- [Stated exercise] Copy out the records below line for line, leaving every character unchanged.

--- Start Data in this exercise ---

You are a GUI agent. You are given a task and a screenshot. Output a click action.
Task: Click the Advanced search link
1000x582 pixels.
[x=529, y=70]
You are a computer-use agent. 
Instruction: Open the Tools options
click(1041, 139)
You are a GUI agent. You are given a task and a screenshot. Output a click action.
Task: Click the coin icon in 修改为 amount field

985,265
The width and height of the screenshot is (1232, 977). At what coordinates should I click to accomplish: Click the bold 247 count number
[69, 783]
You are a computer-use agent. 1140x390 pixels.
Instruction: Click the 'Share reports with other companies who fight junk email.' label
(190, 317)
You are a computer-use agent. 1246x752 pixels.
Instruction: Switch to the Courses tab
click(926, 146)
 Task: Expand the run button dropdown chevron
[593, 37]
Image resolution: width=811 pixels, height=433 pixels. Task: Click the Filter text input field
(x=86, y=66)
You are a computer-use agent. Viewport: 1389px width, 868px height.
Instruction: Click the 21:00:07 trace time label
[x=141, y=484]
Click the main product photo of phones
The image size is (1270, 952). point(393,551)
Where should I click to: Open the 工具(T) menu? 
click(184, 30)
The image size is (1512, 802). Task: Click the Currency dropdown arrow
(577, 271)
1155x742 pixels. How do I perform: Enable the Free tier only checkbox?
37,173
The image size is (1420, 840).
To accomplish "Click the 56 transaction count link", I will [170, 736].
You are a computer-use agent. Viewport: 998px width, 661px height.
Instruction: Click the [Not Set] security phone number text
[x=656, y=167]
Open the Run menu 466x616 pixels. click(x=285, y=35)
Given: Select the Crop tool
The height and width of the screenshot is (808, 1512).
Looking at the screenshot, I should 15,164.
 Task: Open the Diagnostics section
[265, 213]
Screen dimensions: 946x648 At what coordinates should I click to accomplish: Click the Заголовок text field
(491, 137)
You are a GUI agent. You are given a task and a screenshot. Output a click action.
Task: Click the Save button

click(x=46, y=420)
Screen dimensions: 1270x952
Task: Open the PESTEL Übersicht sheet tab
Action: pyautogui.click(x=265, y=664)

--- End Data in this exercise ---

- [The result]
You are a GUI agent. You are given a task and a screenshot. Output a click action.
Task: Click the Advanced search link
1000x582 pixels.
[x=529, y=70]
You are a computer-use agent. 
Instruction: Open the Tools options
click(1041, 139)
You are a GUI agent. You are given a task and a screenshot. Output a click action.
Task: Click the coin icon in 修改为 amount field

985,265
The width and height of the screenshot is (1232, 977). At what coordinates should I click to accomplish: Click the bold 247 count number
[69, 783]
You are a computer-use agent. 1140x390 pixels.
Instruction: Click the 'Share reports with other companies who fight junk email.' label
(190, 317)
You are a computer-use agent. 1246x752 pixels.
Instruction: Switch to the Courses tab
click(926, 146)
 Task: Expand the run button dropdown chevron
[593, 37]
Image resolution: width=811 pixels, height=433 pixels. Task: Click the Filter text input field
(x=86, y=66)
You are a computer-use agent. Viewport: 1389px width, 868px height.
Instruction: Click the 21:00:07 trace time label
[x=141, y=484]
Click the main product photo of phones
The image size is (1270, 952). point(393,551)
Where should I click to: Open the 工具(T) menu? 
click(184, 30)
The image size is (1512, 802). Task: Click the Currency dropdown arrow
(577, 271)
1155x742 pixels. How do I perform: Enable the Free tier only checkbox?
37,173
The image size is (1420, 840).
To accomplish "Click the 56 transaction count link", I will [170, 736].
You are a computer-use agent. Viewport: 998px width, 661px height.
Instruction: Click the [Not Set] security phone number text
[x=656, y=167]
Open the Run menu 466x616 pixels. click(x=285, y=35)
Given: Select the Crop tool
The height and width of the screenshot is (808, 1512).
Looking at the screenshot, I should 15,164.
 Task: Open the Diagnostics section
[265, 213]
Screen dimensions: 946x648 At what coordinates should I click to accomplish: Click the Заголовок text field
(491, 137)
You are a GUI agent. You are given a task and a screenshot. Output a click action.
Task: Click the Save button

click(x=46, y=420)
Screen dimensions: 1270x952
Task: Open the PESTEL Übersicht sheet tab
Action: pyautogui.click(x=265, y=664)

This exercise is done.